Jock pressed down harder. Blood spurted.
Edding said quickly, “Two guarding the mountain trail. One patrolling the area around the cabin. One watching the back road.”
“Vehicles?”
“A Jeep parked by the back road.”
“How close are the guards to the cabin?”
“The man on patrol, fifteen to twenty feet. The others, within view, but at least thirty or forty feet.
“You’re being very precise. You’re sure?”
“It’s boring up here in the mountains. The guys talk, I’m probably pretty close to correct.” He added defiantly, “And why should I protect Svardak? I want to live. The first thing the bastard did when I got here was have me and Nels
on bury some woman he tossed off that cliff. I didn’t hire on to be a gravedigger.”
“No, you’d rather keep another woman penned up until he got ready to do the same thing to her,” Jock said softly.
“I never even saw her. I didn’t have anything to do with what went on at the cabin. The chances were that I’d never have seen her. The guys up there said that they didn’t think she’d make it past the first night when Svardak put her outside all night.”
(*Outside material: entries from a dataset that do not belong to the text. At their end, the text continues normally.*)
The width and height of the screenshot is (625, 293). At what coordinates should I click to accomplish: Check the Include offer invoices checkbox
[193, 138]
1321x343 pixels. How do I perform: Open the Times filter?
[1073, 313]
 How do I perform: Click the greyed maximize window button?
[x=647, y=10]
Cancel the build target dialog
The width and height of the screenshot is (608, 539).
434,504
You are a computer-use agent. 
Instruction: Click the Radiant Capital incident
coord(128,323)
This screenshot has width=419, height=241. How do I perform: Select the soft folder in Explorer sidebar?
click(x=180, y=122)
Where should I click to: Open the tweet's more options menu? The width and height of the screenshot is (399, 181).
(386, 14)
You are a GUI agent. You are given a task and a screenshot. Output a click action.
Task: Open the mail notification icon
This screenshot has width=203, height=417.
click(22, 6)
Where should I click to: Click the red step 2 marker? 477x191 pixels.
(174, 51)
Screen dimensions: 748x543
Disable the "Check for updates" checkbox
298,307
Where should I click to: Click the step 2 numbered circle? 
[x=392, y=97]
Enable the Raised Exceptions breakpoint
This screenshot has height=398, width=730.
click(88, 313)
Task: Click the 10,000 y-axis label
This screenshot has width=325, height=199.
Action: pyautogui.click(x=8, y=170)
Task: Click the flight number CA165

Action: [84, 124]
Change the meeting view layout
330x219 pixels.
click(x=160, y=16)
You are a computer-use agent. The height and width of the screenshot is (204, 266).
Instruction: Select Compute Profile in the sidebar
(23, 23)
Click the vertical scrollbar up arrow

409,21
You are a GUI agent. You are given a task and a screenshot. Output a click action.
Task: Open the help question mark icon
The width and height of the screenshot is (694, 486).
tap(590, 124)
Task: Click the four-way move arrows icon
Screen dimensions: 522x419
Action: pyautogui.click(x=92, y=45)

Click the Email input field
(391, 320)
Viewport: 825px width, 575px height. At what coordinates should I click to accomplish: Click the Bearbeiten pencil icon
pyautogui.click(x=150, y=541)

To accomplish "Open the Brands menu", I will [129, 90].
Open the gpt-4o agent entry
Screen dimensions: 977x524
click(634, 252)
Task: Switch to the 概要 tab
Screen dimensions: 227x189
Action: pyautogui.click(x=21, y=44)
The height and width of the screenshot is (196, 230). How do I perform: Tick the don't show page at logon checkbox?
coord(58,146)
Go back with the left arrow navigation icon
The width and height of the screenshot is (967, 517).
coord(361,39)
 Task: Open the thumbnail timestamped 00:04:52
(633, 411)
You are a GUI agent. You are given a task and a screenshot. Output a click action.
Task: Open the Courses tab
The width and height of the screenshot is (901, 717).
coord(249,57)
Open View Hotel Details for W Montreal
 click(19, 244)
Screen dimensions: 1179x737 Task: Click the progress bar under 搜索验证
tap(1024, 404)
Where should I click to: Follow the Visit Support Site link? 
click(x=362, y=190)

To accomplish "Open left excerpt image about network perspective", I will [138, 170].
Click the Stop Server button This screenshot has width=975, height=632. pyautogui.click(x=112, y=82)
Jock went still. “Really? But no one did anything about it, did they?”
Edding didn’t answer, his gaze on Jock’s face. “You’re going to kill me, aren’t you?”
“I’m thinking about it. No one in that house but the woman and Svardak?”
“No.”
“Do you know anything about where that back road leads?”
“How could I? No one but Svardak is allowed to use it.” His voice was shaking. “I don’t want to die. How can I save myself? I’ll do anything.”
“I think you’ve done it.” He sheathed his knife, pulled out duct tape, and taped Edding’s mouth. “At least a reprieve from me. But that doesn’t mean you’re home free. I’m very irritated that you closed your eyes about what he was doing to her.” He bound his wrists behind him. “So I’ll give you to Kaskov to decide what he wants to do with you. Warning. He’s not likely to be lenient.” He got to his feet. “And that suits me fine.” He heard Edding grunting and struggling behind him as he turned and walked away.
He called Joe as he headed up the trail toward the thicket at the top of the cliff. “Use the explosives. There are guards within ten or fifteen feet of the cabin where they’re keeping Cara. I can’t get that close without risking Svardak’s knowing I’m there and killing her. Give me fifteen minutes to get into position and take out at least one of the guards. Then blow the hell out of that encampment on the mountain.”